Social Infrastructure: How Do We Frame Community?

Since opening night, the facilitators of the Teaching Artist Project (TAP) have cultivated the experience of community. Community is a term used often, but little defined. I wonder if the lack of definition poses as a challenge in how schools and community centers cultivate community.

I keep ruminating on the community that is building in a virtual space through my cohort and my care team (in TAP, we're divided into smaller groups called "care teams" to help support us along the way). I keep mediating on the values we made in our mini ecosystems or care teams and as a collective cohort. I keep thinking of social infrastructure in relation to community. For Klinenberg (2018), social infrastructure is, “the physical places and organizations that shape the way people interact” (p. 4). Meaning, people form authentic bonds in places because of continuous interest and enjoyment in the interaction. Consequently, through this recurrent participation, relationships inexorably grow in relation to the experience. What happens when community isn’t defined by physical space and as the same time-zone, but rather, a virtual space?
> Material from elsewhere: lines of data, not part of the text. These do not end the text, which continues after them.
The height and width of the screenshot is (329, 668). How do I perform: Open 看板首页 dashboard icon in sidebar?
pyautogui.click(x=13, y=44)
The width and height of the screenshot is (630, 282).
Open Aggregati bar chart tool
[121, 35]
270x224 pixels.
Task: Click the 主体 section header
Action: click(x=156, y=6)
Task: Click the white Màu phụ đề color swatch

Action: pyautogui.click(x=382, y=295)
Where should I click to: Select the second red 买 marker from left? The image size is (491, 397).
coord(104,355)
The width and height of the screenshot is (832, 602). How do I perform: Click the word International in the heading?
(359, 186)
Our TAP cohort community is not defined by geography, but rather by mutual passion for art and teaching. In our case, community has formed in a virtual Zoom space instead of a physical space like a center, library, or playground. Our social infrastructure has formed through the discussions led by facilitators and interactions with others in the cohort. Authentic community has been built because of effort and continuous interaction among one another. Sometimes, I think community just means being human. Our facilitators are mindful of our needs and in turn, this mindfulness has formed into trust.


Often, I think education is a form of communication. Assessing needs in our virtual reality creates an opportunity to not only rethink teaching, but to rethink community too. Through the TAP workshops, I have journaled on the following questions in relation to my experience as a trainee and as a teaching artist:

  1. What are some of the things I don’t think about when I think of community? (e.g., before and after classroom chatting)
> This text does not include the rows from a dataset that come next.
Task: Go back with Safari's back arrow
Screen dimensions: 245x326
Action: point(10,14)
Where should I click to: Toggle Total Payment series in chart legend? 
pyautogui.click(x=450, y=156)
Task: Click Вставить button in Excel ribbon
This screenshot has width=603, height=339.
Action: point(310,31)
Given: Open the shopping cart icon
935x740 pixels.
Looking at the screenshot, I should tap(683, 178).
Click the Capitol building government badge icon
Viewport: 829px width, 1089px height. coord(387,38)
  2. What assumptions do I have when I think of community?

  3. How can I get my students to trust me all over again in a virtual setting?

  4. How do virtual platforms relate to pedagogy?

  5. How is community built organically?

I have learned that community doesn’t happen simply because we want it to happen. Community grows organically. Since we are the first virtual cohort, we have had to define community to our context. I feel this, too, has made us closer; we have continuous re-interactions in our workshops and electives and salons. We have opportunities to become familiar with one another. We have a chance to be mindful of one another’s voice in relation to the world. In a world full of uncertainty, we are certain that we are sharing this space and time, together. Even though communities vary in nature, universally, we all share a value for the arts in education.


References:

Klinenberg, E. 2018. Palaces for the People: How Social Infrastructure Can Help Fight Inequality, Polarization, and the Decline of Civic Life.